This post is the first in a series of how to transition to a plant-based diet. This will focus mostly on my personal decision to make the transition, the benefits of a plant-based diet, and where to start.
What is a plant-based diet?
Essentially, a plant-based diet involves cutting out all animal products including meat, poultry, dairy, and eggs. There are a few offshoots and complications, but the main goal is to eat a diet of whole foods like vegetables, grains, and legumes and limit processed foods.
My health has, for the most part, been always a bit lacking. I’ve never been in outright bad health, but never optimal. There’s always been something – bad digestion, acid reflux, hormone deficiencies, etc. Recently, I’ve felt more inspired to take my health into my own hands. I was hesitant to take on a new diet though. I’ve been gluten free for years and while I’m well-acclimated to it now, the restriction can be frankly annoying. I’ve dabbled with cutting out sugar, FODMAPs, nightshades, and the like. Every time, I found it hard to stick to a self-imposed, seemingly arbitrary restriction. I could feel the immediate relief when I had cut out gluten, but nothing else gave me that same whoosh of good health.

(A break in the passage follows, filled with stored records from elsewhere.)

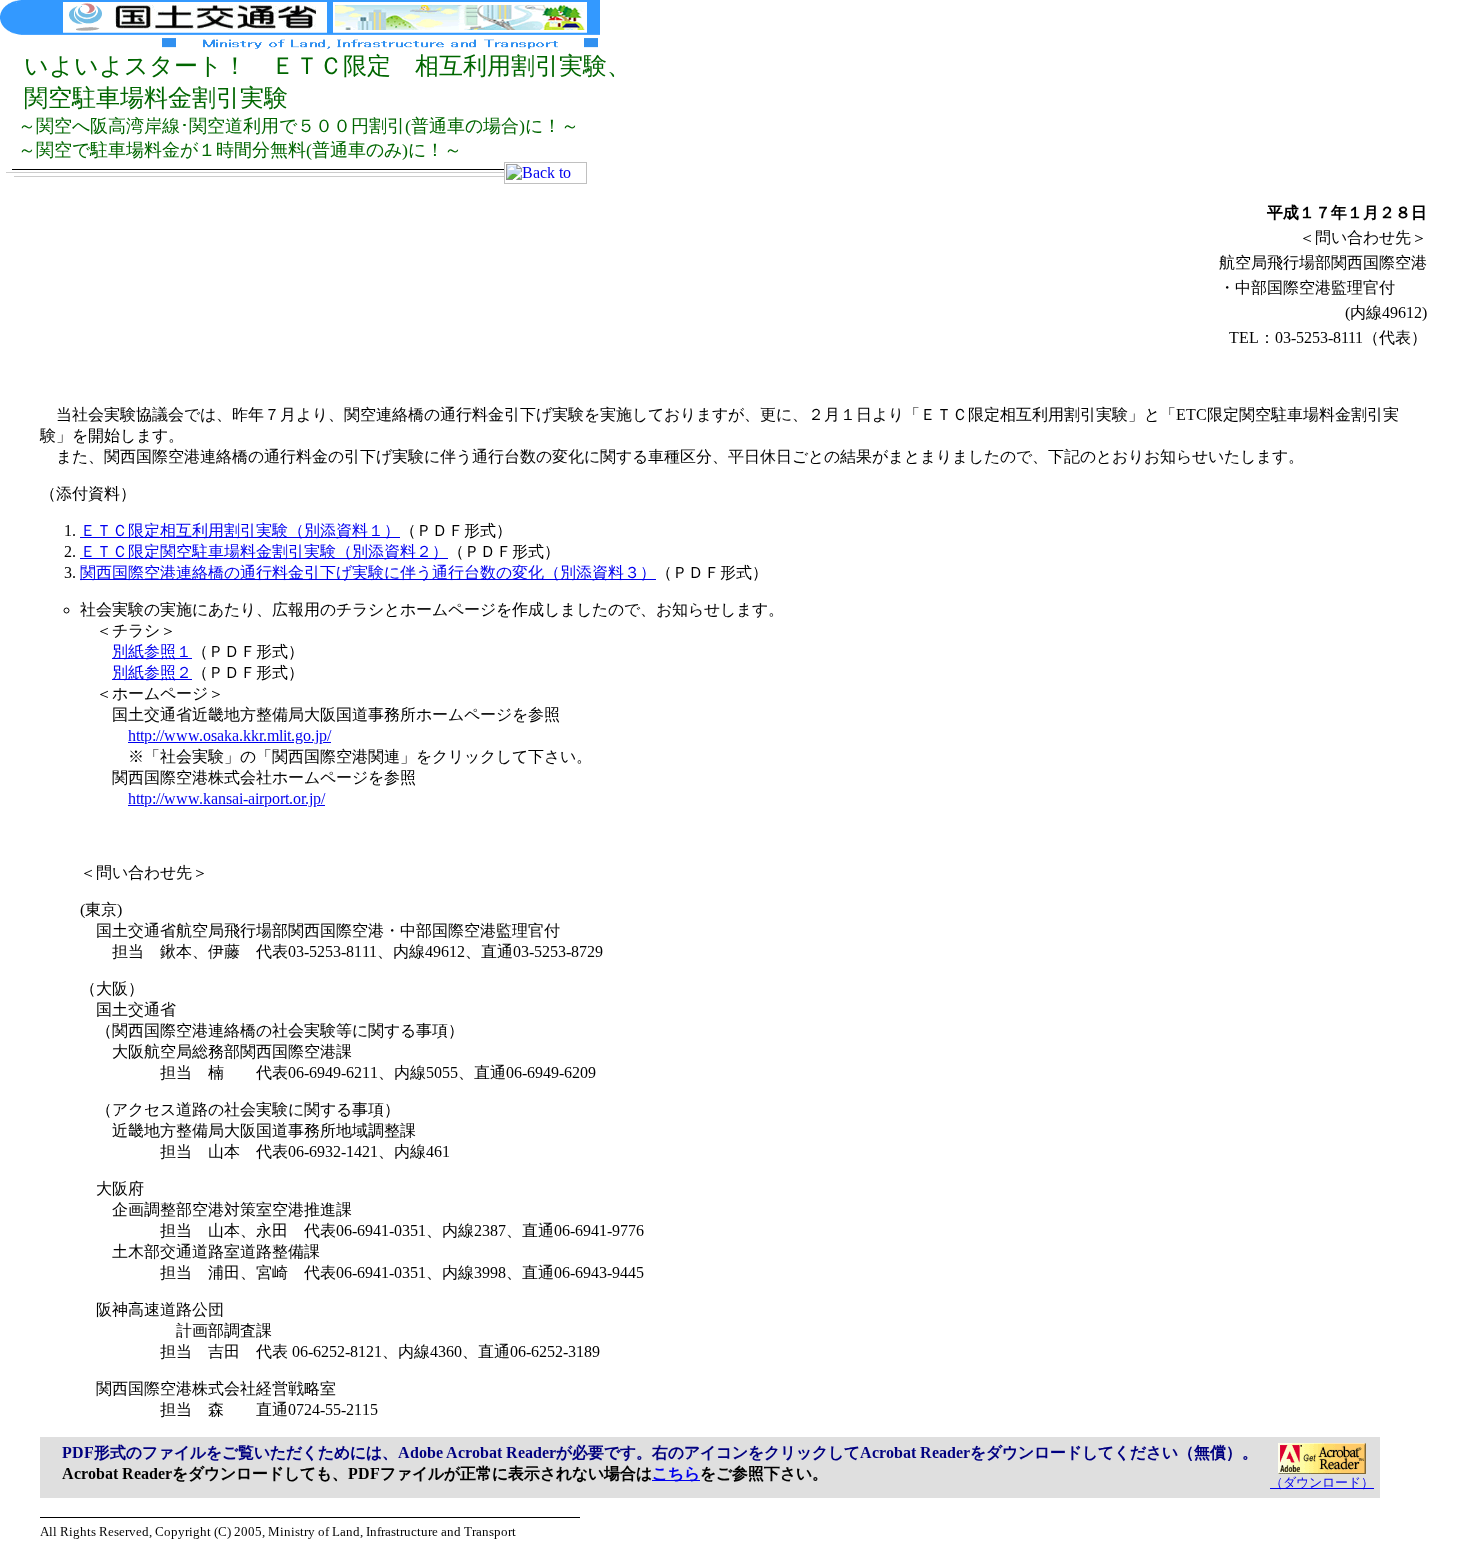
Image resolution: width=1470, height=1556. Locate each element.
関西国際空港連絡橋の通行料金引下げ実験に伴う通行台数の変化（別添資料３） (368, 572)
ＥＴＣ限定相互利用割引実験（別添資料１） (240, 530)
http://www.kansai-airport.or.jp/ (226, 798)
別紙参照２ (152, 672)
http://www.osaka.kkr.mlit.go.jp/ (229, 735)
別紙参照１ (152, 651)
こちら (676, 1473)
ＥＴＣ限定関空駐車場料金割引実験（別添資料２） (264, 551)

My mom had brought up Forks Over Knives to me a while back and for whatever reason, a few weeks back I decided to watch it. I was vegetarian-wannabe vegan for over four years so I was no stranger to the slaughterhouse torture porn that is common in the origin stories of many vegetarians and vegans. But Forks Over Knives was different and, in fact, exactly what I needed at that point in time. It allowed me to see how optimal health – what I was striving for – could be attained with a plant-based diet. After watching, I decided I wanted to make my transition to plant-based.

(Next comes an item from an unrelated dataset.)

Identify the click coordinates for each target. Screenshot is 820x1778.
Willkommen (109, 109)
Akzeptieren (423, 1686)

I call myself plant-based and not vegan because, while the diets are essentially the same and follow the same principles, plant-based is a way of eating and vegan is a way of life. While I obviously care about the horrible things that go on in the meat and animal industry and I am glad that I can be making a difference, my motivating factor for eating as I now do is not motivated by the welfare of animals. Maybe this will change in the future, but this is currently how I’m approaching my diet.
Benefits of a Plant-Based Diet
In countries where plant-based diets prevail, there are lower rates of chronic illness. Evidence shows that a plant-based diet can lower risk for diabetes and hypertension, lower cholesterol, and improve gut and heart health. Many report weight loss, clearer skin, and an improved quality of life.
How I Started
As I mentioned, I was a vegetarian for years so I felt comfortable cutting out meat immediately and I am definitely an advocate of making your plant-based diet a transition. I find that it’s more sustainable this way and instead of immediately cutting out all animal foods and potentially hitting a wall and feeling stranded with food choices, cutting out meat and then dairy and eggs allows you to slowly replace items in your diet with more nutritious counterparts.

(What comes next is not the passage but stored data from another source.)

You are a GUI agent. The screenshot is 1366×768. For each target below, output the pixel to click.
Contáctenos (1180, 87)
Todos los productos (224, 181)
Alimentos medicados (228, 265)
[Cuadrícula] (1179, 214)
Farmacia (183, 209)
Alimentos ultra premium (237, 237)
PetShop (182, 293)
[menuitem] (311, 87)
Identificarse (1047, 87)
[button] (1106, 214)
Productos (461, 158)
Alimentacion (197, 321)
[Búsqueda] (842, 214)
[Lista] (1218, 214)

I made the decision to go plant-based about a week before I was due to move back to my own apartment and I didn’t want to create a rift with my family right before I left. I managed to stay vegetarian while I was still at home with little conflict and then once I was buying my own groceries again, I could more fully embrace plant-based eating. As I learned with being vegetarian, conversation and transparency is paramount when you’re dependent on others for food. I’ll tackle how to deal with skeptics in a later post more fully, though.
I hope that this introduction was helpful and I’ll be back soon with part 2! Thanks for reading!